WHAT YOU HAVE TO DO:
Return exactly and only these lines: the first of the listing through the one containing "Filter events by Concert".
......
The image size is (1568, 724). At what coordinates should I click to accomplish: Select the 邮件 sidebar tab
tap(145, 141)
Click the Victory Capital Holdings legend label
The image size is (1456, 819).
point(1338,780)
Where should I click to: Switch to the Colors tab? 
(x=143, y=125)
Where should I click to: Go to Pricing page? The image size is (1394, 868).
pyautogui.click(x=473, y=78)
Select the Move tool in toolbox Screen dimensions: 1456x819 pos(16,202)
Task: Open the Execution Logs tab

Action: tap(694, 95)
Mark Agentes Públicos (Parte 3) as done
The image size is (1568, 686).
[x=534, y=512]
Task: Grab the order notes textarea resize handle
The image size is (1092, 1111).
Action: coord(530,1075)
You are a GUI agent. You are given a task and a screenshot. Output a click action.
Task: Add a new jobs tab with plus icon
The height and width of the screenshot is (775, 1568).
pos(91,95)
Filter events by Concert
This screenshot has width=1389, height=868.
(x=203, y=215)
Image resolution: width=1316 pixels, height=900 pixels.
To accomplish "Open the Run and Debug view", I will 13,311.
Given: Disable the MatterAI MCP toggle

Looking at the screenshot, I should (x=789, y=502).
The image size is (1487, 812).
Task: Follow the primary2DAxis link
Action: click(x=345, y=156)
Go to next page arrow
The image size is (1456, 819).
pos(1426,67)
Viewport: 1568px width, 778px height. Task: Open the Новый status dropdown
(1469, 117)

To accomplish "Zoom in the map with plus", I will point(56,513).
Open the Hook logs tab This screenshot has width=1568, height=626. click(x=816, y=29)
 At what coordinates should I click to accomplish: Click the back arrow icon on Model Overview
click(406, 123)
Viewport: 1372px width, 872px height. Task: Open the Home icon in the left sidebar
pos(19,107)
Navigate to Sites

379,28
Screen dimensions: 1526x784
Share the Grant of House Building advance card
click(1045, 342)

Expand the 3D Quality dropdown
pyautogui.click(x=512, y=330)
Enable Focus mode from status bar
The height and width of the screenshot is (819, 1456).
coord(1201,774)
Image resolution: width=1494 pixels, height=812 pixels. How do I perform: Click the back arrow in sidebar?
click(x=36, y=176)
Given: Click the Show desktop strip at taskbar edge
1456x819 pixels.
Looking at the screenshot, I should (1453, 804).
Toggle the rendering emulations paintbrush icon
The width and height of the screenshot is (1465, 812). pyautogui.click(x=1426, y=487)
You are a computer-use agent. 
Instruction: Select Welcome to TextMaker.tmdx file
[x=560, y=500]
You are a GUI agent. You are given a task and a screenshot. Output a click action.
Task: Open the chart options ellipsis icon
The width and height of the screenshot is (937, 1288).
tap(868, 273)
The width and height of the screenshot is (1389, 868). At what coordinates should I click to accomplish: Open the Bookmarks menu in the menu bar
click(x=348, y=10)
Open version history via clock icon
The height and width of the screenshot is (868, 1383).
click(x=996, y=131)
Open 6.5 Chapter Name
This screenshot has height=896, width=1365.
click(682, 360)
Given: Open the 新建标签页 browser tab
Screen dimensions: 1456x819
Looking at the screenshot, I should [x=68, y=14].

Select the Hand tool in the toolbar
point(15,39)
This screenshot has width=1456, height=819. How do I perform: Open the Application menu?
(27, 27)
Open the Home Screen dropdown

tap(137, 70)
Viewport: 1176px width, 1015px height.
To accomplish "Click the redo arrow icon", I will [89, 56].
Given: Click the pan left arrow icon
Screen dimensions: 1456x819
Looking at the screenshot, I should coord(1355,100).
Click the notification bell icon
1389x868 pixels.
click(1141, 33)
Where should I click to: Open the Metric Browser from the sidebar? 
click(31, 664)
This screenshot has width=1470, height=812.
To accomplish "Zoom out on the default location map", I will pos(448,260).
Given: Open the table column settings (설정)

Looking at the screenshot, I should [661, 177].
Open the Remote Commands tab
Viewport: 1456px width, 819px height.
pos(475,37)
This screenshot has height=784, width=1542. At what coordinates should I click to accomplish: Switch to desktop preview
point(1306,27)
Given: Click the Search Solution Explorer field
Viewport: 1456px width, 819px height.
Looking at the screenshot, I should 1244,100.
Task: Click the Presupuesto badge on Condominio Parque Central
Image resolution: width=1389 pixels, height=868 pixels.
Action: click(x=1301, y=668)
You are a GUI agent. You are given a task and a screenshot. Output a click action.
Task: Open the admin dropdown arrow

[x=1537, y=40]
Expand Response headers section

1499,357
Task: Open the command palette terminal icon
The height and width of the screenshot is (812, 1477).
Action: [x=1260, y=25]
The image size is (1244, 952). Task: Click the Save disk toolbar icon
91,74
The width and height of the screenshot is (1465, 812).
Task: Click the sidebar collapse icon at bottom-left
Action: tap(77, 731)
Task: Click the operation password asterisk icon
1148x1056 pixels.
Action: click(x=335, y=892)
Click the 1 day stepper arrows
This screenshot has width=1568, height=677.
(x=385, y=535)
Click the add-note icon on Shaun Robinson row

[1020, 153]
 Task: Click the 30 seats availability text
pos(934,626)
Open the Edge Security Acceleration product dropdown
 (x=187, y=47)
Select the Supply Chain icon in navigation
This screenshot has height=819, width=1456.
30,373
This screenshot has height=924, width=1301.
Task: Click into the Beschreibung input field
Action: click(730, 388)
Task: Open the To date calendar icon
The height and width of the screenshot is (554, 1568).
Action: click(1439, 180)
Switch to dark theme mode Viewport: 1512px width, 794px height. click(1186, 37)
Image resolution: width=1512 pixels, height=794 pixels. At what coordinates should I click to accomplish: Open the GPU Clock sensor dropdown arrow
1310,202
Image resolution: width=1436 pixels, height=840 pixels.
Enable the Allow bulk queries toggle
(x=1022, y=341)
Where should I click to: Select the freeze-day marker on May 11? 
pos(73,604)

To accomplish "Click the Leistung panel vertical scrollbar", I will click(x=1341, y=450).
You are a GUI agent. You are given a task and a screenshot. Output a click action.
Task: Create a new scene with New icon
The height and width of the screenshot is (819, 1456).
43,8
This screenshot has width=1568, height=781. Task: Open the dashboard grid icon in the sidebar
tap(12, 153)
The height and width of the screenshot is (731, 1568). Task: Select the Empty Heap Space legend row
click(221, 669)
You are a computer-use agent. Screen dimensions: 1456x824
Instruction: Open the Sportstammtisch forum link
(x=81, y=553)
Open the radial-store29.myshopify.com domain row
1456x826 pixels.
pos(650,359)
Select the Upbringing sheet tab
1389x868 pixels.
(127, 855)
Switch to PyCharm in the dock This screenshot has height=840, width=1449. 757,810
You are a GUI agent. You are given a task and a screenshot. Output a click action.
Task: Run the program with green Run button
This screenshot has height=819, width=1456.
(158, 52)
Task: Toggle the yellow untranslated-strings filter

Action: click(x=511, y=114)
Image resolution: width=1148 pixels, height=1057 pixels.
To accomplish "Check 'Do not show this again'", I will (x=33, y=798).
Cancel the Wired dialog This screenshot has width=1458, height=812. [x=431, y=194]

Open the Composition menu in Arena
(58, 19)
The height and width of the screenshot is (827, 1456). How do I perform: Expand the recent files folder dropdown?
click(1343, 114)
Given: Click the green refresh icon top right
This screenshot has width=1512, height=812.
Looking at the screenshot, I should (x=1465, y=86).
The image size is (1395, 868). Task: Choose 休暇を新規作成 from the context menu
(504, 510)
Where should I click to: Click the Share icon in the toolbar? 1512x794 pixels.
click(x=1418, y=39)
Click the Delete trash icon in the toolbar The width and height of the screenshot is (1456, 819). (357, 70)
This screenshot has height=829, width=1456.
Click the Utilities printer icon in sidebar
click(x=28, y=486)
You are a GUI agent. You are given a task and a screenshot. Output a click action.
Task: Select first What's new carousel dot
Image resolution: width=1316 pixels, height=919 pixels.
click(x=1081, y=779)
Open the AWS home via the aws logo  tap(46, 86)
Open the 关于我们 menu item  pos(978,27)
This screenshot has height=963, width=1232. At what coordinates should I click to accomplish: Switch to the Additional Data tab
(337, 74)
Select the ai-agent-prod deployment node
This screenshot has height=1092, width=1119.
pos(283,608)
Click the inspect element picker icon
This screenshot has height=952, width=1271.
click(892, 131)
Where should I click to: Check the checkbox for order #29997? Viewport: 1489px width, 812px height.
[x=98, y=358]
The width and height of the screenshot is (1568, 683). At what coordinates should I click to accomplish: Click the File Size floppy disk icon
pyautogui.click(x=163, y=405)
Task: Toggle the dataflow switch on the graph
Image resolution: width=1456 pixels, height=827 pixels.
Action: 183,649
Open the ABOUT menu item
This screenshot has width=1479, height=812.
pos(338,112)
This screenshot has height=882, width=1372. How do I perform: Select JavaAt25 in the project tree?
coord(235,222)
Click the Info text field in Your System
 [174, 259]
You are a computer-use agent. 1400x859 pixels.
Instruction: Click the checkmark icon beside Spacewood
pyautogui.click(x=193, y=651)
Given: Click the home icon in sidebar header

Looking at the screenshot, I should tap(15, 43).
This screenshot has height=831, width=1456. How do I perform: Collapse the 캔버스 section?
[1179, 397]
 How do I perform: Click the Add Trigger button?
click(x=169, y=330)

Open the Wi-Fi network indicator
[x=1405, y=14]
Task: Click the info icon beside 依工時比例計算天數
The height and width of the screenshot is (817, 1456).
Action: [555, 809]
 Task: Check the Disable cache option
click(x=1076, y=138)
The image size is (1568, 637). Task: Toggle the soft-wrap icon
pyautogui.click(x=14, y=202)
......
REPLY TO THE EXERCISE:
The image size is (1568, 724). At what coordinates should I click to accomplish: Select the 邮件 sidebar tab
tap(145, 141)
Click the Victory Capital Holdings legend label
The image size is (1456, 819).
point(1338,780)
Where should I click to: Switch to the Colors tab? 
(x=143, y=125)
Where should I click to: Go to Pricing page? The image size is (1394, 868).
pyautogui.click(x=473, y=78)
Select the Move tool in toolbox Screen dimensions: 1456x819 pos(16,202)
Task: Open the Execution Logs tab

Action: tap(694, 95)
Mark Agentes Públicos (Parte 3) as done
The image size is (1568, 686).
[x=534, y=512]
Task: Grab the order notes textarea resize handle
The image size is (1092, 1111).
Action: coord(530,1075)
You are a GUI agent. You are given a task and a screenshot. Output a click action.
Task: Add a new jobs tab with plus icon
The height and width of the screenshot is (775, 1568).
pos(91,95)
Filter events by Concert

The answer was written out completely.